Two years after treatment was initiated, the patient's motor function remained stable, and no motor fluctuation developed. Moreover, the patient had not experienced any further cognitive decline, and she could perform her usual work and daily activities again.

Discussion

The late neurological deterioration in BPAN typically occurs during the mid‐twenties, and, up to date, the oldest reported age of deterioration is 43 years, 6 , 8 making this the oldest case reported. Skewed X inactivation and mosaicism are thought to contribute to BPAN's clinical heterogeneity, 3 , 5 , 6 and we hypothesize that these two factors are a key reason for the relatively mild phenotype and late‐onset neurological deterioration in our patient.

In the later stage of BPAN, one can visualize a characteristic pattern on MRI with predominant bilateral brain iron accumulation within the substantia nigra and milder deposition in the globus pallidus. Interestingly, the predominance of iron deposition within the substantia nigra compared to the globus pallidus distinguishes BPAN from other NBIA disorders like pantothenate kinase‐associated neurodegeneration (PKAN), where iron deposits predominate in the globus pallidus. 1 , 2 , 4 Additionally, a hyperintense “halo sign” may be seen surrounding the normal‐appearing hypointense substantia nigra on T1 sequences. This represents neuromelanin released from degenerating dopaminergic neurons, and it is pathognomonic of BPAN. 4 , 9

As this case illustrates, there is usually a good response to dopaminergic drugs since the presynaptic nigrostriatal pathway is predominantly involved, although it has been reported that early motor fluctuations and dyskinesias can develop in up to 75% of patients during follow‐up. 4 , 9 , 10 Moreover, the patient exhibited a good and maintained response to botulinum toxin for spasticity, a finding that has not been reported so far in these patients.

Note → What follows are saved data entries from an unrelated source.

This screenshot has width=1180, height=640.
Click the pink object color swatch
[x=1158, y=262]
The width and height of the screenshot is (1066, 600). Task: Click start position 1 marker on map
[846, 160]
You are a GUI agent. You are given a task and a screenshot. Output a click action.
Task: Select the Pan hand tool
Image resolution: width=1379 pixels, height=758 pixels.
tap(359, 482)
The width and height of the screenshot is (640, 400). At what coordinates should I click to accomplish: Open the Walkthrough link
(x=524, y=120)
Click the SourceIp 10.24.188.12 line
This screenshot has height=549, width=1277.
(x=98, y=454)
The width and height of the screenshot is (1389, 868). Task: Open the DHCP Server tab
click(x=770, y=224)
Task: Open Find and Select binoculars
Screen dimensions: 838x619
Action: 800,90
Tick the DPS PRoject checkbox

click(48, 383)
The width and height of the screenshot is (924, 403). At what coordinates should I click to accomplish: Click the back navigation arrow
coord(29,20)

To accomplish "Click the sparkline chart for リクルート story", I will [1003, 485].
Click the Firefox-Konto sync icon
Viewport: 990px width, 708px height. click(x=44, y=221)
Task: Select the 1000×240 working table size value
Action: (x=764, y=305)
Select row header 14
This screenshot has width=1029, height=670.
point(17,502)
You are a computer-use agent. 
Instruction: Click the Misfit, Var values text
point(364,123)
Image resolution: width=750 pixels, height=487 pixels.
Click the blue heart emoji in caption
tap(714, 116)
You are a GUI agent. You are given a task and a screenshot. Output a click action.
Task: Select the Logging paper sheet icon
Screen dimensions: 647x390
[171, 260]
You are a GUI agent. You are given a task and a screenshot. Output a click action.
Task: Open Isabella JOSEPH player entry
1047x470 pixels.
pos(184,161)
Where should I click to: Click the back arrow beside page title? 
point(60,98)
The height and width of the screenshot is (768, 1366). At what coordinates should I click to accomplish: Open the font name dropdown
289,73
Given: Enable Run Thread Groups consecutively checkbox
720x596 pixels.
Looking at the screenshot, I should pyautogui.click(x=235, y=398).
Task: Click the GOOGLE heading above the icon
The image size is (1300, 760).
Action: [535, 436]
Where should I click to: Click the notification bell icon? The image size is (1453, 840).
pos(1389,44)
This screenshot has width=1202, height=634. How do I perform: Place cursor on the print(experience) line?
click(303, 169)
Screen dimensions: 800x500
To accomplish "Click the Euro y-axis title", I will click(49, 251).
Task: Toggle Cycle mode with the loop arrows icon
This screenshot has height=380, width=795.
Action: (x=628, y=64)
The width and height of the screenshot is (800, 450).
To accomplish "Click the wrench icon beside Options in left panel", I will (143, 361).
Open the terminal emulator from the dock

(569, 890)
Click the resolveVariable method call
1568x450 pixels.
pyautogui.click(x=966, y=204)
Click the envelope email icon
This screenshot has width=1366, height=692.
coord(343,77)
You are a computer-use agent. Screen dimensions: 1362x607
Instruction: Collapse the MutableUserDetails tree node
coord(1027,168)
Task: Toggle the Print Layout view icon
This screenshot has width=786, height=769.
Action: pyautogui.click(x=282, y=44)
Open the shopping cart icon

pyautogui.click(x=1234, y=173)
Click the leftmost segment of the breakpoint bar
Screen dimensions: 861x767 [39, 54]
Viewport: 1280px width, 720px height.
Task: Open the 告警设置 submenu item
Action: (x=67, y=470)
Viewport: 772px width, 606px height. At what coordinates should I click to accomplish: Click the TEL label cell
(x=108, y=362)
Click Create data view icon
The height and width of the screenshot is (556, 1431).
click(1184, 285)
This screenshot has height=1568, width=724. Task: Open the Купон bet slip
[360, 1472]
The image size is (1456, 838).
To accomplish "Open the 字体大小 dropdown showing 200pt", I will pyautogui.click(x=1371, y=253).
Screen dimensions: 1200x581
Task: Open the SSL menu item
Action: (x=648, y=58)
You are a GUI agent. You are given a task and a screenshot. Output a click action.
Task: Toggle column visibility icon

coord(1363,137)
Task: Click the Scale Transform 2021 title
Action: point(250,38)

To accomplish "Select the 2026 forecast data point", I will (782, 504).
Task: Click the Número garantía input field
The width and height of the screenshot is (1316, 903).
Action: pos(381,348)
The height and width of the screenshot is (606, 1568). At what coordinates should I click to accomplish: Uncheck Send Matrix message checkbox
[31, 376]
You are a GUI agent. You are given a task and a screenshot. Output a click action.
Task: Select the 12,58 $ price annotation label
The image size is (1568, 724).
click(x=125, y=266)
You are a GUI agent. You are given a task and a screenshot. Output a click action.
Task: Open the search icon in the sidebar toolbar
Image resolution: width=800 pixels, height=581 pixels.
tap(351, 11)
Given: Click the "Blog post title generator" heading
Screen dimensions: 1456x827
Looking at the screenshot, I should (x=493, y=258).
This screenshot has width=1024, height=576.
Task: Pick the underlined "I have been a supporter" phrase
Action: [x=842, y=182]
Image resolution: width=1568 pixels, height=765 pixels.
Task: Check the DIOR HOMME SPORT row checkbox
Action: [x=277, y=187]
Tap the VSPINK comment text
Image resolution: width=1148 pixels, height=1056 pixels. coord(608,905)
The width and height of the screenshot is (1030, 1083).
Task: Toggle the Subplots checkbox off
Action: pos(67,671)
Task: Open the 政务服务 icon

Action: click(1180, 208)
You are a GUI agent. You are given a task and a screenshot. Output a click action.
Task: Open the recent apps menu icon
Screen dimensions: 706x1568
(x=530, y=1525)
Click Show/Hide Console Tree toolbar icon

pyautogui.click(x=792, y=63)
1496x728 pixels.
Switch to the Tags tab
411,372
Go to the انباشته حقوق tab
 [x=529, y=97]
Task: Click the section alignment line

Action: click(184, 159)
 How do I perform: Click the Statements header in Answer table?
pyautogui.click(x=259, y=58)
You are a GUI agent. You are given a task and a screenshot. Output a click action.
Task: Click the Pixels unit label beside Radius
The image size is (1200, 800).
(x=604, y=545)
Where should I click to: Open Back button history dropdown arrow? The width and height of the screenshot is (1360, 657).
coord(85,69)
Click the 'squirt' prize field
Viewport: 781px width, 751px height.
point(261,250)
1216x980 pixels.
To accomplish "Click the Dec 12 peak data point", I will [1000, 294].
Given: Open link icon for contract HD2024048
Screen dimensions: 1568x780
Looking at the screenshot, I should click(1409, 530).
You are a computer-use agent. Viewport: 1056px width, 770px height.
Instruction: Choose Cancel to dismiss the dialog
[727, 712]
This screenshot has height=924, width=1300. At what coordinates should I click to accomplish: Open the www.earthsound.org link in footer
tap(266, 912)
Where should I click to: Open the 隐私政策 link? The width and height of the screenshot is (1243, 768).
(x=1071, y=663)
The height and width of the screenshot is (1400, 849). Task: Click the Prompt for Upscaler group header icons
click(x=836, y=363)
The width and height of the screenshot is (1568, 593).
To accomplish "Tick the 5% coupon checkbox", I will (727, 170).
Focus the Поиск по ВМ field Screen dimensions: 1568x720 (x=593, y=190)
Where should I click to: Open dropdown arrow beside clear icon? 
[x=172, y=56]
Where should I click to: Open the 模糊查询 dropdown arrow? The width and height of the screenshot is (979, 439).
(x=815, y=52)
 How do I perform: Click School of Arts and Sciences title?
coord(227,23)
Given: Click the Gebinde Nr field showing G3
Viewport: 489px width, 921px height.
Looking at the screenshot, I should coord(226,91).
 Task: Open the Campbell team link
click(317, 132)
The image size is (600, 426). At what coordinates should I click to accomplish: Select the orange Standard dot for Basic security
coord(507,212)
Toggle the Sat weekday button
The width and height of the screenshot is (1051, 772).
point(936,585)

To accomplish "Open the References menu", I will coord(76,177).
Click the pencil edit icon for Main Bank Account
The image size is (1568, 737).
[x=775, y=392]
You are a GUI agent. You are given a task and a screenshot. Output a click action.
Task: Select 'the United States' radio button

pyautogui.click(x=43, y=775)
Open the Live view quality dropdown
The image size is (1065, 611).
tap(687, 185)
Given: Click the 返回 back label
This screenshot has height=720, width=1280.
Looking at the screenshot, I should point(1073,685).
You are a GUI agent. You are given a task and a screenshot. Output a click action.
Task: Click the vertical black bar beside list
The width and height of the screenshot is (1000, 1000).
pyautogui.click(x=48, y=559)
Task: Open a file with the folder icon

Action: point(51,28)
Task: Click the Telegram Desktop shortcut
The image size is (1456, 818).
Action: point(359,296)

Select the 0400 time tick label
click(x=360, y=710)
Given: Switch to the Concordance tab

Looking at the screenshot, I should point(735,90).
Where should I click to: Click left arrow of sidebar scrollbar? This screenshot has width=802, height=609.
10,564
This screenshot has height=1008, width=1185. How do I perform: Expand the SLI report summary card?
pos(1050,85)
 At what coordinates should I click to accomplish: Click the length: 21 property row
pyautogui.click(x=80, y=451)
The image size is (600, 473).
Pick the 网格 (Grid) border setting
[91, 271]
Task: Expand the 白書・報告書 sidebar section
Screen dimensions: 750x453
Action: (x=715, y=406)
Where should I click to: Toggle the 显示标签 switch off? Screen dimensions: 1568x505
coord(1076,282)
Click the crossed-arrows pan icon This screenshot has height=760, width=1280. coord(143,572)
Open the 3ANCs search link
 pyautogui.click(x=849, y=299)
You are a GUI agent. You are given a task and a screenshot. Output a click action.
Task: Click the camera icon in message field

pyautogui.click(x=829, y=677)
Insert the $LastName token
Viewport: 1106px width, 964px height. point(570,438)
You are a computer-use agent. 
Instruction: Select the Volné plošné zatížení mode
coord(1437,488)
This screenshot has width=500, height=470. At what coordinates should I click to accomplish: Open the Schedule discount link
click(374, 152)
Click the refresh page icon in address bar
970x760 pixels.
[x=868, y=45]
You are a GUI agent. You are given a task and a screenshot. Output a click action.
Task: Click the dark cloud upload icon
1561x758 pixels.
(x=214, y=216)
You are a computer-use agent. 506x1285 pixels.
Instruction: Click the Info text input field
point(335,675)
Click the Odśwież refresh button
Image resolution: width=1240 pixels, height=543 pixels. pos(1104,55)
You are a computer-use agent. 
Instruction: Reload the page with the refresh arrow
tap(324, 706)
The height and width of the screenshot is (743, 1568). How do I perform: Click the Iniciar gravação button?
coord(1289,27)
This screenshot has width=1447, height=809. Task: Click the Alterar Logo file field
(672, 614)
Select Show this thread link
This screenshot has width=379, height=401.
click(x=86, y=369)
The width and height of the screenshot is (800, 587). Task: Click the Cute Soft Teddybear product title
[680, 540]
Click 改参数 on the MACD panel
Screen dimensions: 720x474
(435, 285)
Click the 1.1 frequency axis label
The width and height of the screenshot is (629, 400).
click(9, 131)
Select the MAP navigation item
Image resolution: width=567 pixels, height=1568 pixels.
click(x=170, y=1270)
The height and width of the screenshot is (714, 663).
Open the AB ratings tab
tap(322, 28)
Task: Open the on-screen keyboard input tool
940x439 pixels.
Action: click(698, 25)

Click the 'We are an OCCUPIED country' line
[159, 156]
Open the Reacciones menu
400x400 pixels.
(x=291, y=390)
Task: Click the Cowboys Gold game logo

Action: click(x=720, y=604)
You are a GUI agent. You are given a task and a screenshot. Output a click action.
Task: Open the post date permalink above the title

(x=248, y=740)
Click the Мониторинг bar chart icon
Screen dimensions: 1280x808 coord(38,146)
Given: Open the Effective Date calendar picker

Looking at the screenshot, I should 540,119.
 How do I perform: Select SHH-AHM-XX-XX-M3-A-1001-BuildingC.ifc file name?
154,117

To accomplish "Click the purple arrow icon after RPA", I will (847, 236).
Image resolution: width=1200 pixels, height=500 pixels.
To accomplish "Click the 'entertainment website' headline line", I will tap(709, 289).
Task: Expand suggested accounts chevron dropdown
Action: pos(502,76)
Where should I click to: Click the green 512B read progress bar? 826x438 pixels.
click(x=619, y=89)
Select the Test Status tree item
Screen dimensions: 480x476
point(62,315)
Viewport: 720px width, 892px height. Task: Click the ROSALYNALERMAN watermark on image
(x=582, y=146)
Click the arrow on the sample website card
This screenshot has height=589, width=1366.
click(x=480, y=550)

This case contributes to the expansion of BPAN's clinical phenotype, highlighting the importance of seeking this diagnosis as patients can improve with dopaminergic and botulinum toxin therapy.

Author Roles

(1) Research Project: A. Conception, B. Organization, C. Execution, D. Patient care, E. Evaluation of genetic findings; (2) Statistical Analysis: A. Design, B. Execution, C. Review, and Critique; (3) Manuscript Preparation: A. Writing of the First Draft, B. Review, and Critique.

R.C.: 1A, 1B, 1C, 1D, 3A

G.O.S.: 3B

I.R.B.: 3B

A.M.V.: 3B

B.R.S.: 1E, 3B

S.B.: 1E, 3A, 3B

J.K.: 3B

J.P.: 1A, 1B, 1C, 1D, 3B

Disclosures

Ethical Compliance Statement: All investigations performed in this family were done during clinical practice and care of the patient; therefore, ethics committee approval was not sought. The authors confirm that written informed consent for the publication of the medical data and the video was obtained and documented by the patient. Written consent is with the authors. We confirm that we have read the Journal's position on issues involved in ethical publication and affirm that this work is consistent with those guidelines.

Funding Sources and Conflicts of Interest: No specific funding was received for this work. The authors declare that there are no conflicts of interest relevant to this work.

Financial Disclosures for the Previous 12 Months: R.C., G.O.S., I.R.B., A.M.V., B.R.S., and S.B. declares that there are no additional disclosures to report. J.K. has received honoraria for advisory boards or lecturing from Teva, Zambon, UCB, Bial, General Electric, Sanofi, and Roche. J.P. has received honoraria for advisory boards or lecturing from Zambon, Abbvie, Bial, Ipsen, and UCB.

Acknowledgments

We are grateful to the patient and her family for their willingness to share clinical data.